▶ _Task to carry out_:
The answer must consist solely of the lines from the line with "Given: Open the Accessibility link" to the final line of the data below, reproduced exactly, pictures omitted.

Stored data:
==========

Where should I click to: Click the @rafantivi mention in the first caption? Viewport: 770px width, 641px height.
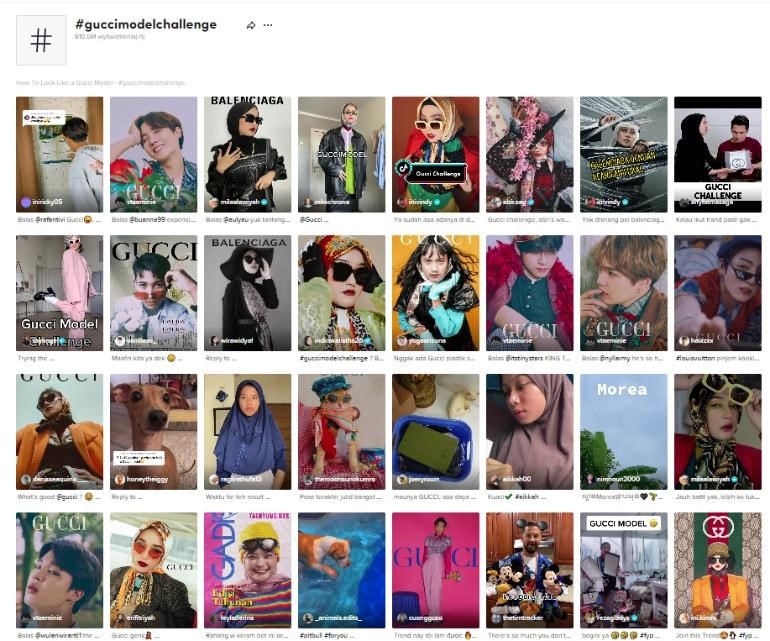click(x=51, y=220)
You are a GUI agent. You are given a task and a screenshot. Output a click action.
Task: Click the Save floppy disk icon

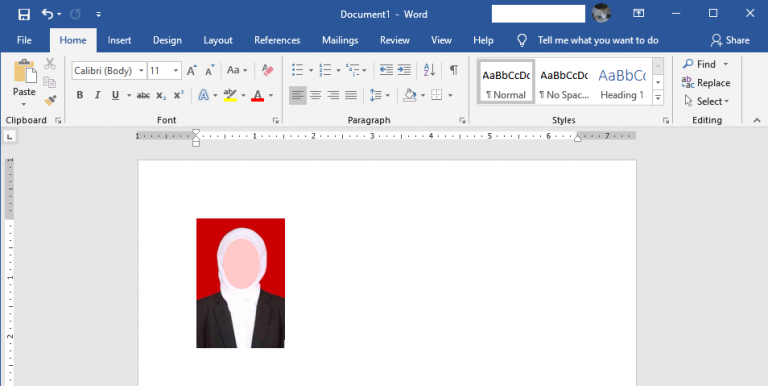tap(24, 14)
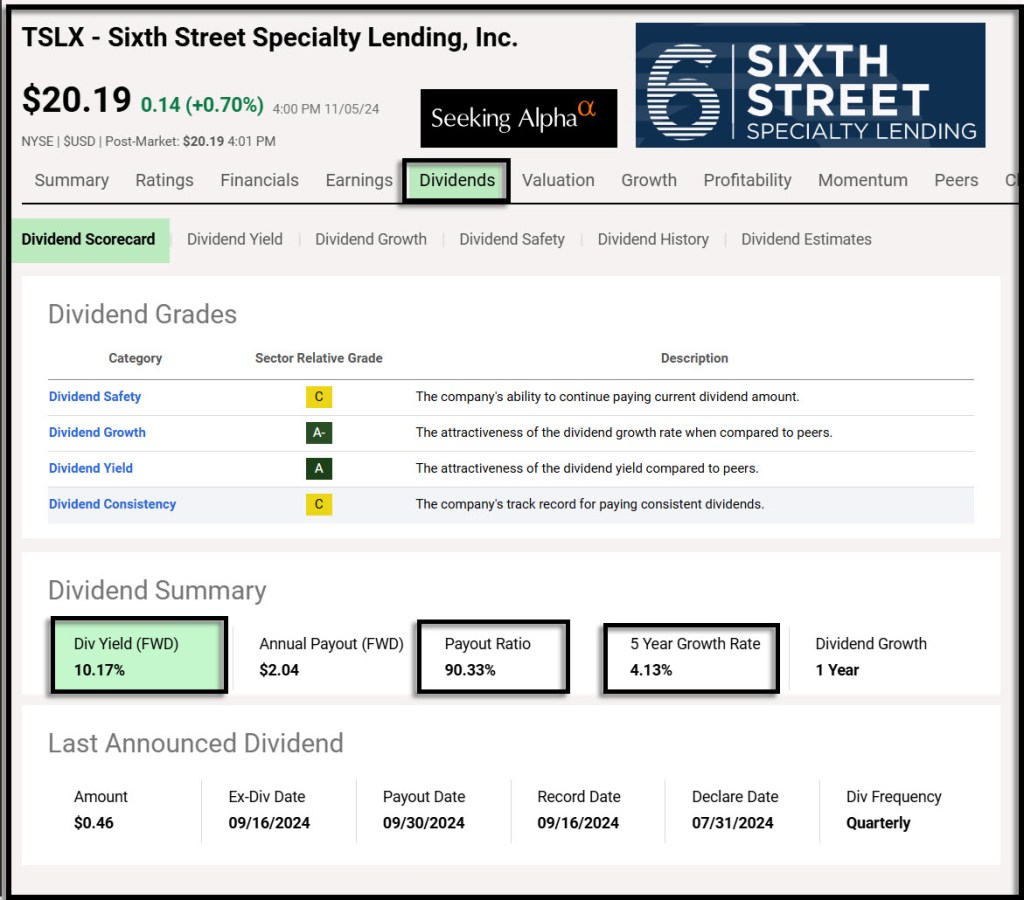
Task: Open the Dividends tab
Action: point(457,181)
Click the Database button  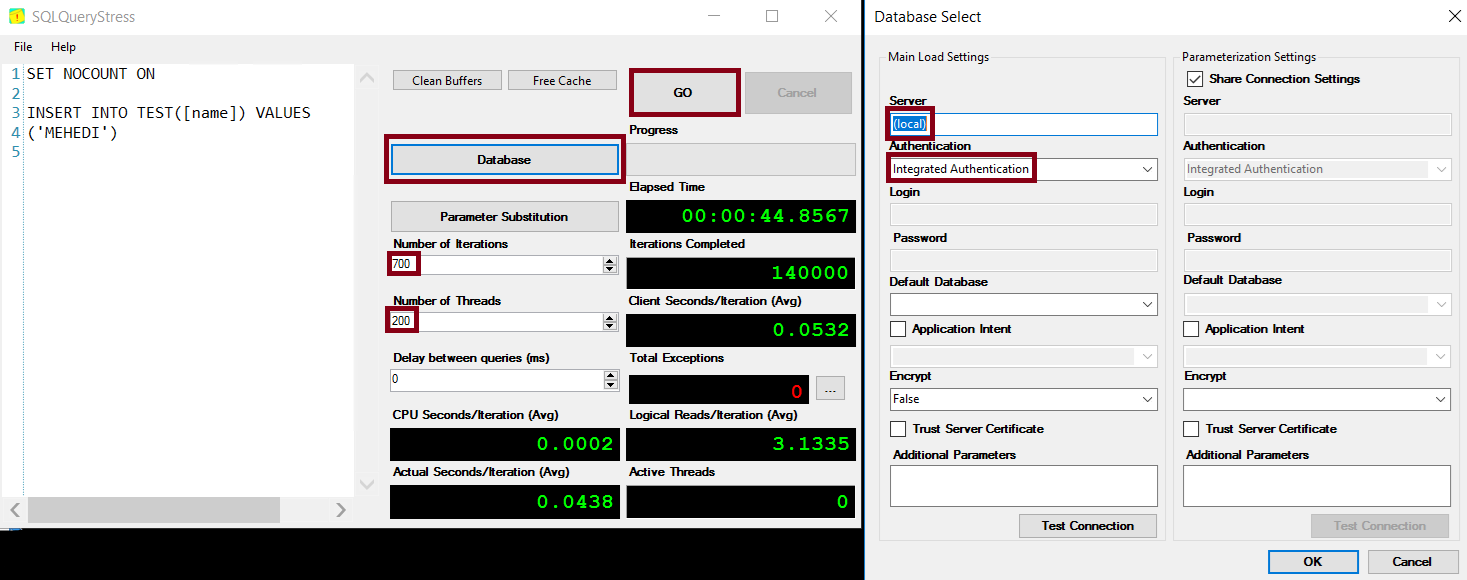click(x=504, y=160)
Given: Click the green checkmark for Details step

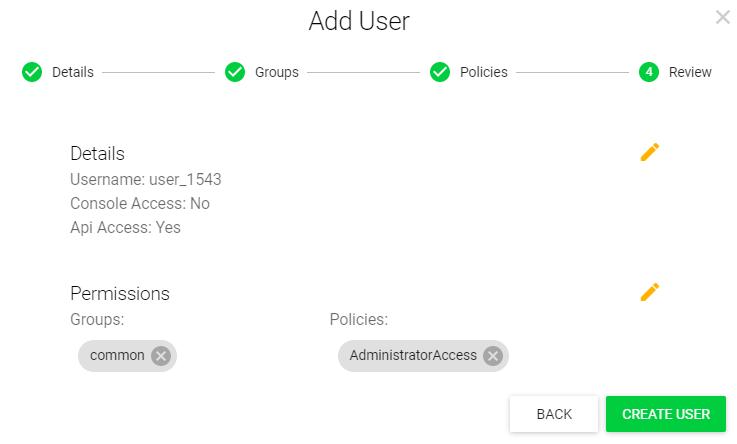Looking at the screenshot, I should tap(32, 72).
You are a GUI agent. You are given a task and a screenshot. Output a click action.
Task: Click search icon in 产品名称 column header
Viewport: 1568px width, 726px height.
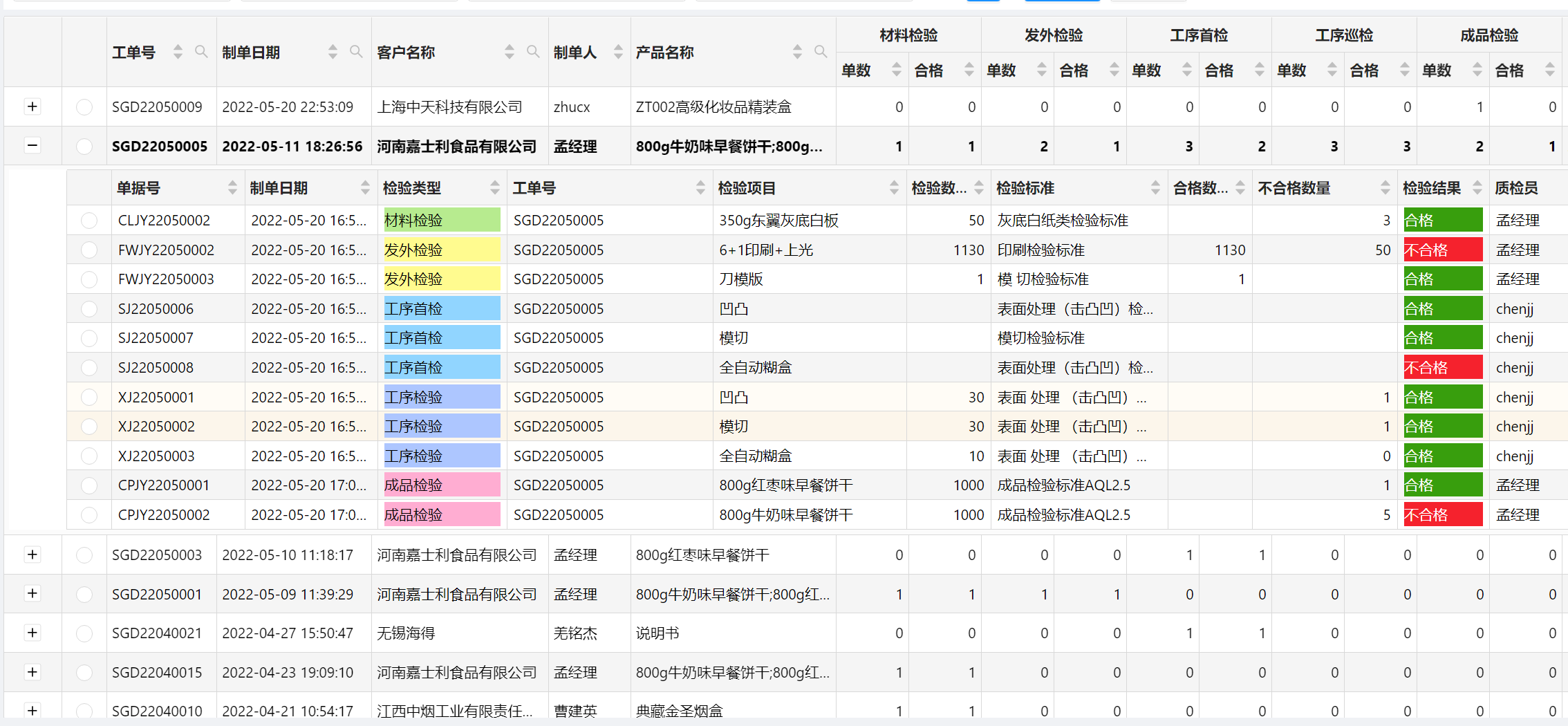pyautogui.click(x=821, y=52)
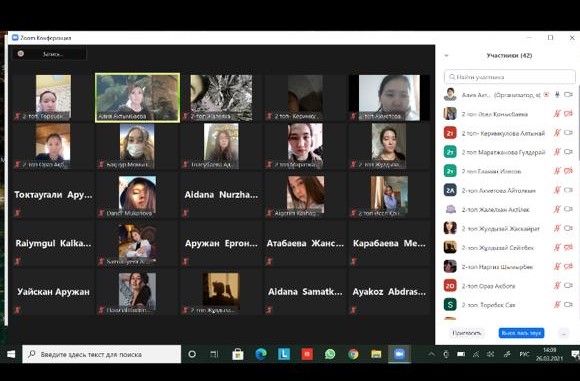
Task: Toggle microphone for Керимкулова Алтынай
Action: pyautogui.click(x=557, y=133)
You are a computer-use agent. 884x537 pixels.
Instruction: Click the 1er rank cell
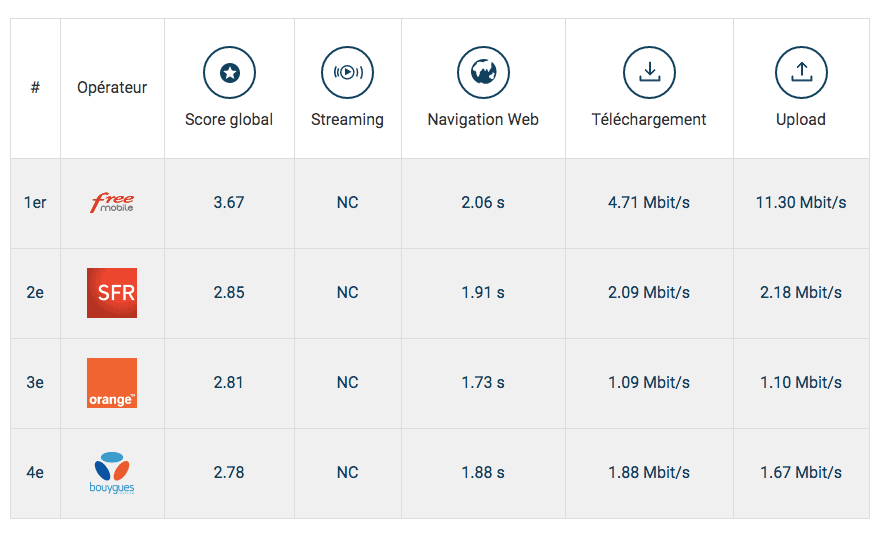[x=35, y=203]
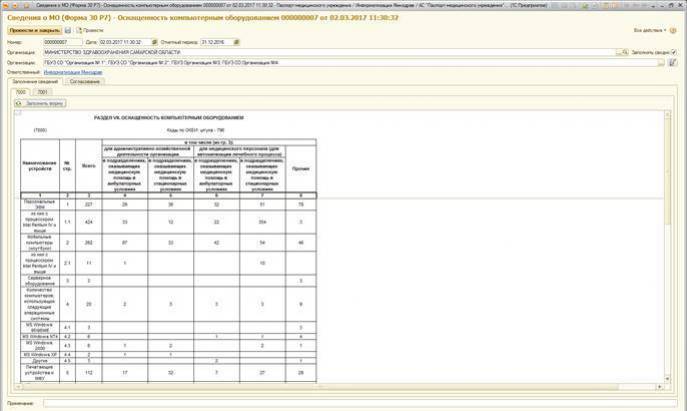Click the 'Провести' post document icon
The width and height of the screenshot is (687, 411).
87,31
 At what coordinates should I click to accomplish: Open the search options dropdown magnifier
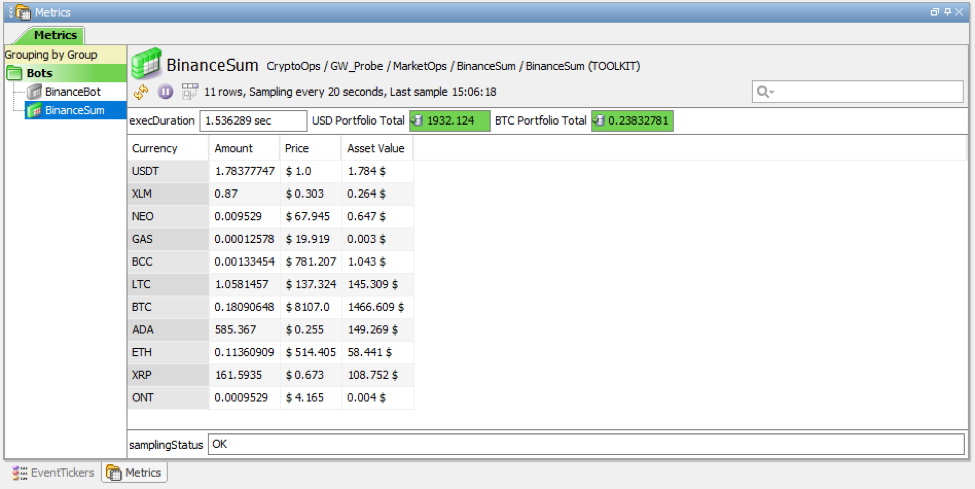pyautogui.click(x=766, y=92)
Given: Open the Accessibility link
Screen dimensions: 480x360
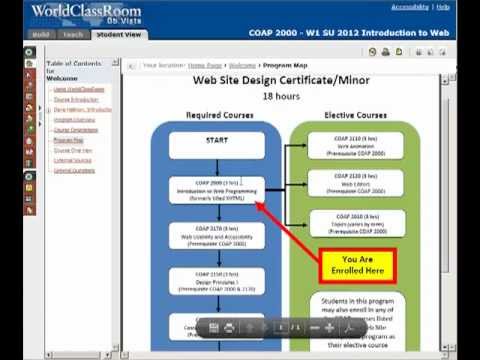Looking at the screenshot, I should pyautogui.click(x=410, y=7).
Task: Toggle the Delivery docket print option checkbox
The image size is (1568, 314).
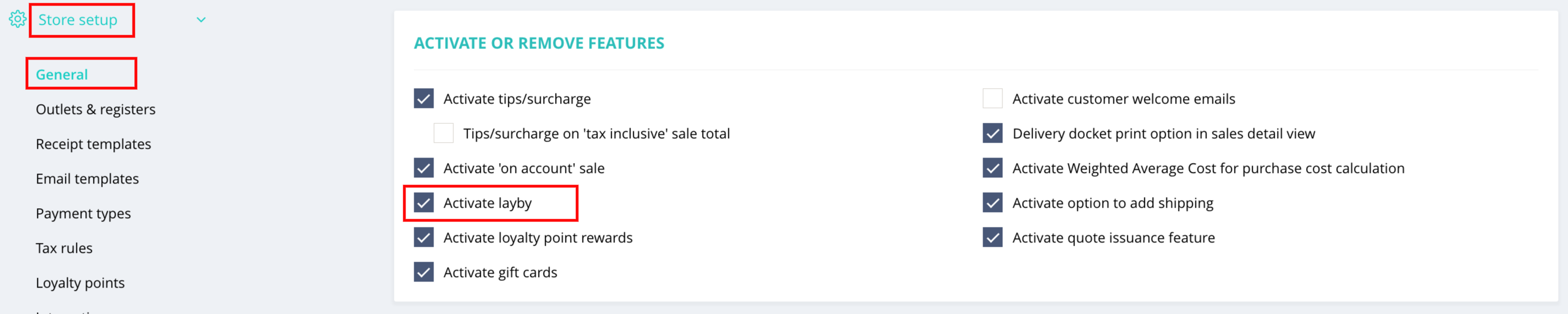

==========

▶ _Output for this task_:
Given: Open the Accessibility link
Screen dimensions: 480x360
Looking at the screenshot, I should pyautogui.click(x=410, y=7).
Task: Toggle the Delivery docket print option checkbox
The image size is (1568, 314).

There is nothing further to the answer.